**** Excerpt to read
Despite Aduhelm cost cuts, Biogen still has Alzheimer's manufacturing firepower on deck, CFO says

While Biogen gutted its commercial infrastructure for Alzheimer’s disease in a bid to save $1 billion a year, not all its work on Aduhelm is lost in the ramp up to its second bite at the apple with lecanemab.

Namely, the company has been able to salvage manufacturing firepower it amassed ahead of aducanumab’s ill-fated launch last summer, Biogen’s chief financial officer Michael McDonnell said on an investor call Tuesday.

Should its second Eisai-partnered prospect, lecanemab, win an approval at the FDA this coming January, Biogen already has facilities on deck to crank out the amyloid plaque-busting antibody, plus “a little over $100 million of inventory on hand as of the end of the quarter,” McDonnell said.

In terms of Biogen’s production footprint, the company boasts a “significant” facility at North Carolina’s Research Triangle Park, plus a relatively new plant in Switzerland that it established to round out the Aduhelm supply chain.

That latter facility in Solothurn, Switzerland, will be largely “dedicated” to the company’s Alzheimer’s products, McDonnell said.

For now, launch prep includes "getting inventory ready for launch of lecanemab,” the CFO said. And while the Solothurn plant is currently “heavily tied” to that Alzheimer’s prospect, it could eventually pivot back to aducanumab production if "Aduhelm becomes more marketable,” McDonnell said.

Last year, Biogen manufacturing executive Nicole Murphy told Fierce Pharma the company figured it had built enough capacity in Solothurn to supply Aduhelm to more than 1 million patients a year, with plenty of room to grow at the site should the need arise.

Biogen has invested more than 1.5 billion Swiss francs in the Solothurn plant over the years, a company spokesperson said over email. When running at full speed, the plant boasts two biomanufacturing cells totaling 148,000 liters of bioreactor capacity. 

Despite the plant’s lecanemab production push, “there will be some idle capacity” over time as those efforts ramp up, McDonnell explained. The company incurred $12 million in idle capacity charges in 2022’s third quarter, the CFO added.

Over on the commercial front, meanwhile, “there’s not a whole lot that can or will be repurposed from Aduhelm,” McDonnell admitted, referencing the company’s $1 billion cost-cutting efforts. McDonnell also cited lessons learned from Aduhelm’s unfortunate debut, noting that this time around, the company plans to ramp up commercial investments as revenues grow rather than pledging a high spend up front.
********
- [What you should do]:
Reproduce the passage of the Biogen article starting with "Namely, the company" and going on through "investor call Tuesday.".
**** Data under study
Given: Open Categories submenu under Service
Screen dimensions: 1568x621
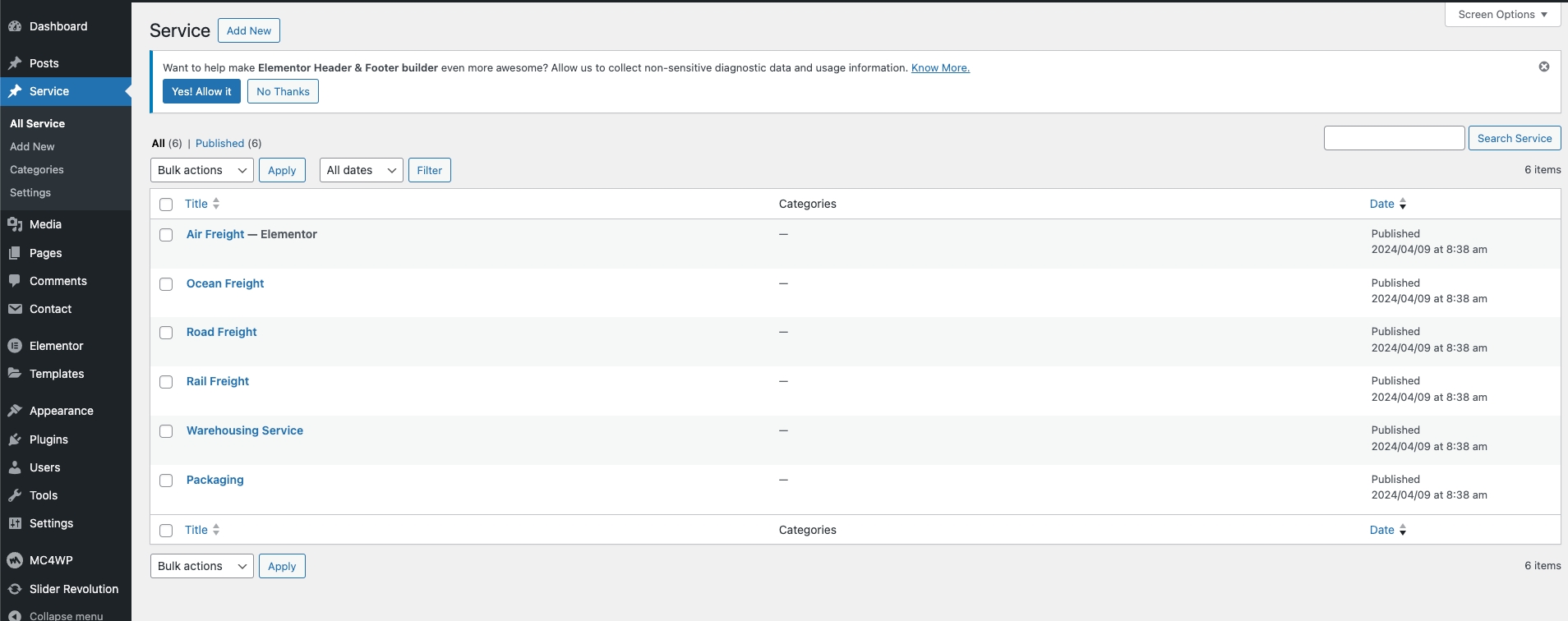Looking at the screenshot, I should 37,169.
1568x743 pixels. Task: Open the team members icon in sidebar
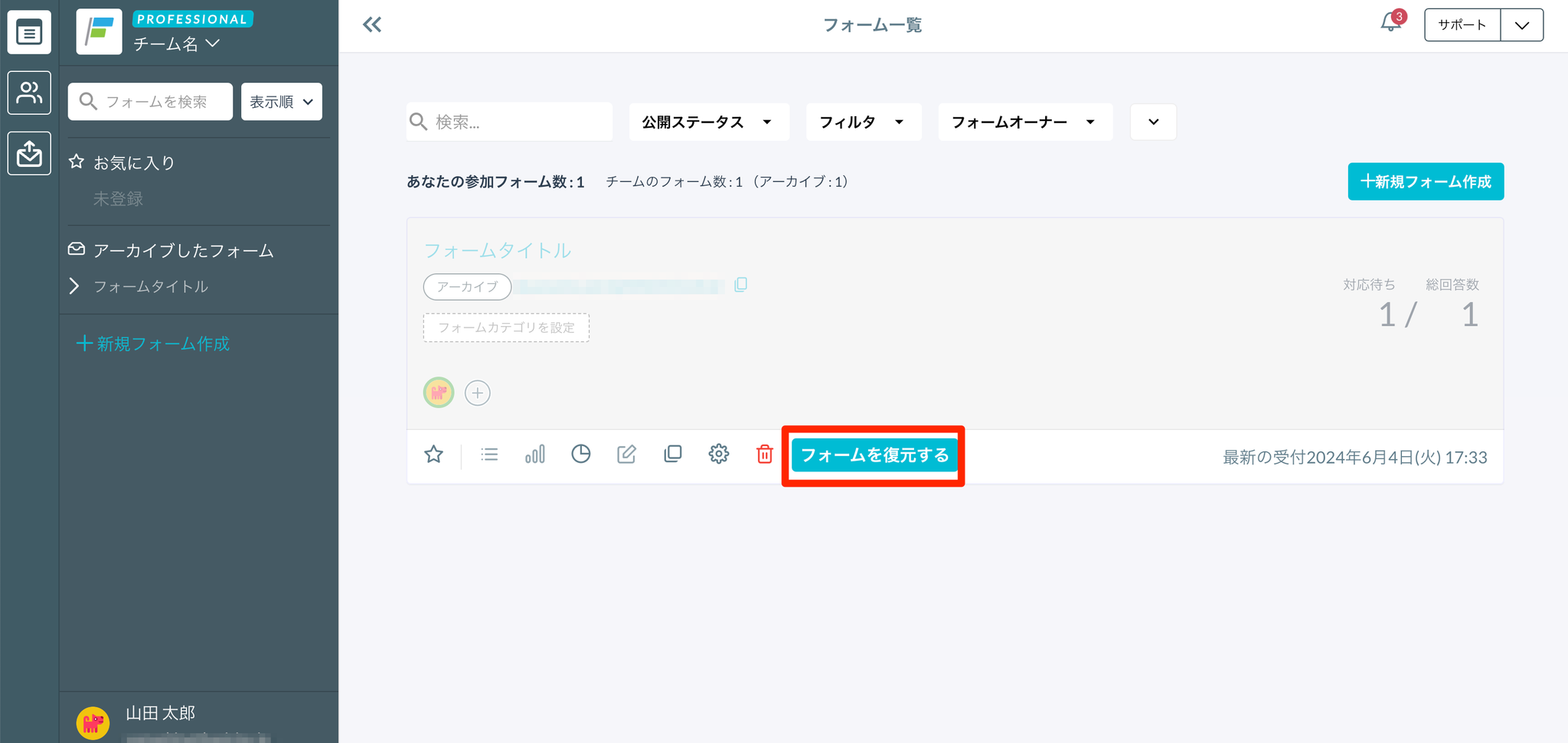(29, 93)
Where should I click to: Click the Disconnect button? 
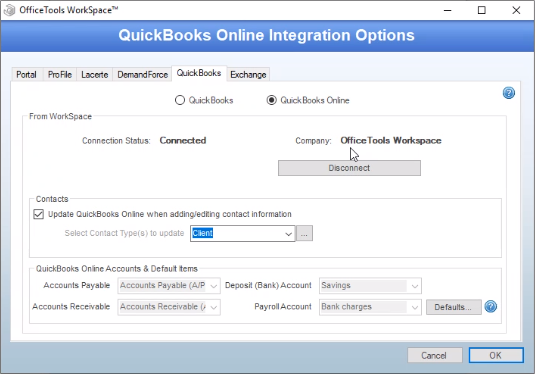(349, 168)
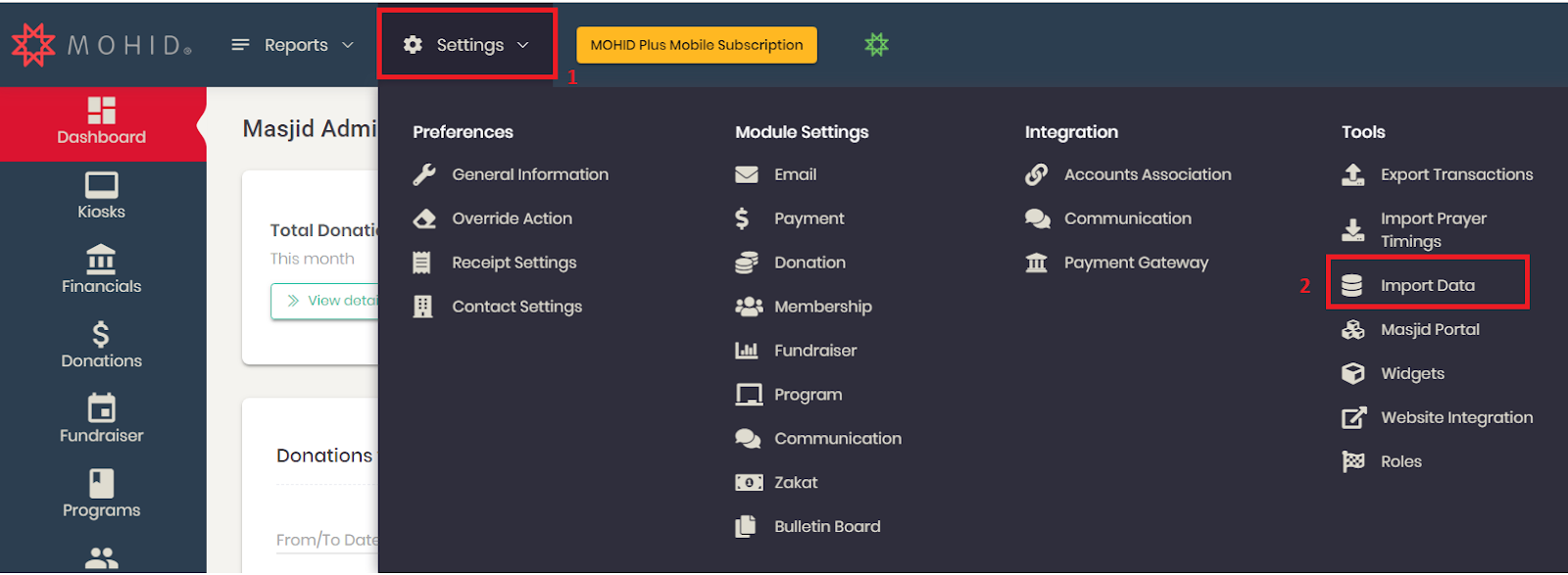Click the View details button
Image resolution: width=1568 pixels, height=575 pixels.
click(x=324, y=301)
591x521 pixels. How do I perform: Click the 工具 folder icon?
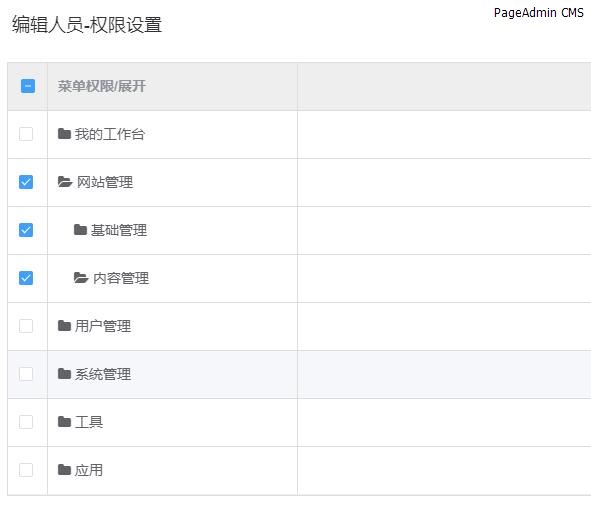64,422
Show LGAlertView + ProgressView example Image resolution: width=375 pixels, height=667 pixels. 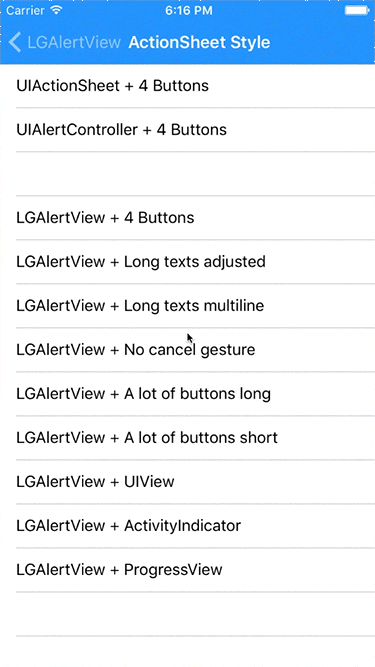pyautogui.click(x=188, y=570)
********
- [Solution for this problem]:
Namely, the company has been able to salvage manufacturing firepower it amassed ahead of aducanumab’s ill-fated launch last summer, Biogen’s chief financial officer Michael McDonnell said on an investor call Tuesday.